Les données : le développement de DMP (Data Management Platform)
  • Comcast, le plus important des MVPD se propose de vendre les données issues de ses set-top boxes. Les revenus d'une telle mise en vente peuvent être très élevés. Comcast a déjà refusé une offre de 100 millions de $ de Nielsen. Les données sont commercialisées sous la forme de tableaux de bord personnalisables. Elles sont déjà utilisées par NBCU (NBCU+ Powered by Comcast). Notons que le panel dont dispose Comcast est 1000 fois plus grand que le panel audimétrique de Nielsen (25 000 panélistes). Comcast suit le mouvement des entreprises de télécom qui vendent leurs donnés (Telecom Data as a Service, TDaaS) à SAP (Sybase), IBM, etc. (les évaluations de 451 Research). 

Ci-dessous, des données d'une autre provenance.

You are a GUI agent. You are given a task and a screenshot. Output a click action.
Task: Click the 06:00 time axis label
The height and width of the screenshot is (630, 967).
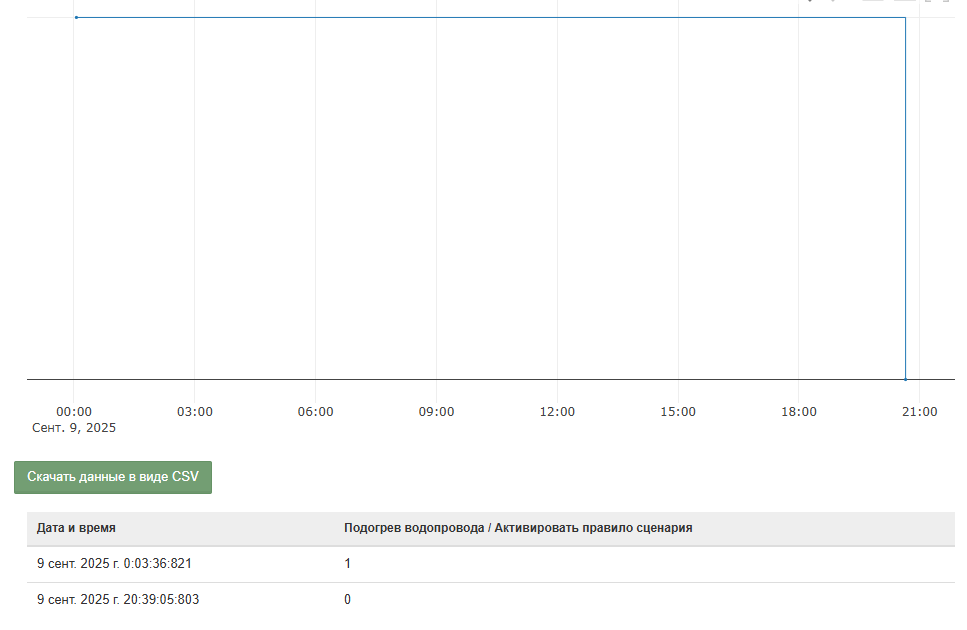pyautogui.click(x=316, y=412)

  • TiVo s'est associé à Viacom Research and Analytics (données d'audience et d'achat). Viacom utilisera les données de comportement enregistrées par TiVo (2,3 millions d'utilisateurs), une fois anonymisées, dans ses outils prédictifs : Echo Social Graph, Viacom Vantage, Velocity (il s'agit d'assembler, de tricoter des données ("knitting together"). Viacom compte une quinzaine de chaînes aux Etats-Unis (BET, MTV, Nickelodeon, Spike, etc.). TiVo a par ailleurs annoncé qu'il mettrait à disposition gratuitement ses données démographiques en 2016.
  • NBC Universal : plateforme lancée en janvier 2015, Audience Targeting Platform (ATP), pour une vingtaine de chaînes. Recourt, en plus de ses propres données propres (first-party) à des données tierces, Polk (automobile), Fandango (cinéma), Axciom, Experian...
  • Depuis le dernier upfront (première étape de la vente d'espace publicitaire TV, en mai), Turner BS, filiale de Time Warner, met en place une DMP (data-management platform), Data Cloud, pour une dizaine de chaînes (TBS, TNT, Cartoon Network, CNN, etc.). Intégration avec Krux, Oracle et Epsilon.